А я слушаю его и вспоминаю, что корректировала все это у одного писателя.

Словом, покупаю я Косе билет до Таллина, покупаю ему носки и трусы и провожаю в аэропорту, как жена провожает мужа, хотя, повторяю, все, что я знала и понимала в жизни, смешалось и рассыпалось.

И вот Кося возвращается в Таллин и начинает звонить мне, как сумасшедший, каждый день. Как ему плохо, бедному, и как там я, и с кем я без него, бедного… Кося, кричу я, на какие деньги ты звонишь? Не волнуйся, говорит, мне Татьяна Евсеевна одолжила. Как же так, Кося, кричу я, потому что очень плохая слышимость, – это ж бог знает что, в смысле этики. С чего мы возвращать будем? С моей корректорской зарплаты? Анна, кричит он в ответ, ты прямолинейна, как гвоздь!..

Ну, а я худею и страшнею настолько, что впервые в жизни пропускаю в гранках одной научно-популярной книжки ужасную опечатку, которую прежде ни при каких обстоятельствах ни за что бы не пропустила: я прозевала подпись под фотографией: «Дубовый член первобытного человека», в то время как подпись должна была быть «Долбленый челн первобытного человека». В общем, такой скандал, что и передать трудно. Правда, на летучке у главного меня многие редактора защищали. Упоминалось, что фотография долбленого челна была некачественной, размытой и что следует принять во внимание неприятности в моей личной жизни.

Маринка, человек просветленный до циничности, как и всякий талантливый детский писатель, говорит мне: «Езжай. Там разберешься. Там увидишь, кто держит его за… его долбленый челн».

И вот я лечу и прилетаю в Таллин, прекрасный туманный город, которого я просто не вижу, потому что седеющие Косины кудри заслоняют от меня ратушу, соборы, черепичные крыши и прочие виды.

Кося везет меня в свою комнатенку в дощатом коммунальном доме на окраине города, очень суетится и успевает по пути рассказать чудовищное количество анекдотов.

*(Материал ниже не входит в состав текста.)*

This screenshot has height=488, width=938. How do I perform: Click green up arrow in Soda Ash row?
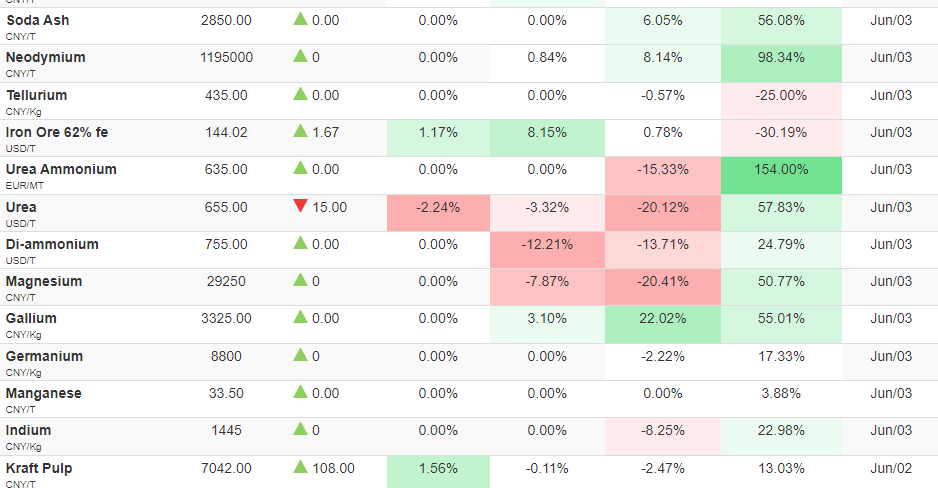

Я натужно улыбаюсь сизыми губами, потому что ситуация мне совершенно не ясна, и тошно мне не столько оттого, что не могу понять – замужем ли я, сколько оттого, что не могу понять – разведен ли Кося. Вот такое восточное воспитание дал мне мой страшный папа, по дяде – перс.

В дощатом домике с тремя соседями и холодным туалетом события и вовсе разворачиваются в сюрреалистической плоскости. Представив меня соседям как двоюродную сестренку из Киева, Кося жарит на общей кухне свиные отбивные, одновременно весело рассказывая мне, сколько денег он выручил за прошедший месяц, насобирав в соседнем лесу пустых бутылок… Кто-то входит в кухню, толчется у столов, уходит – Кося комментирует все очень смешно.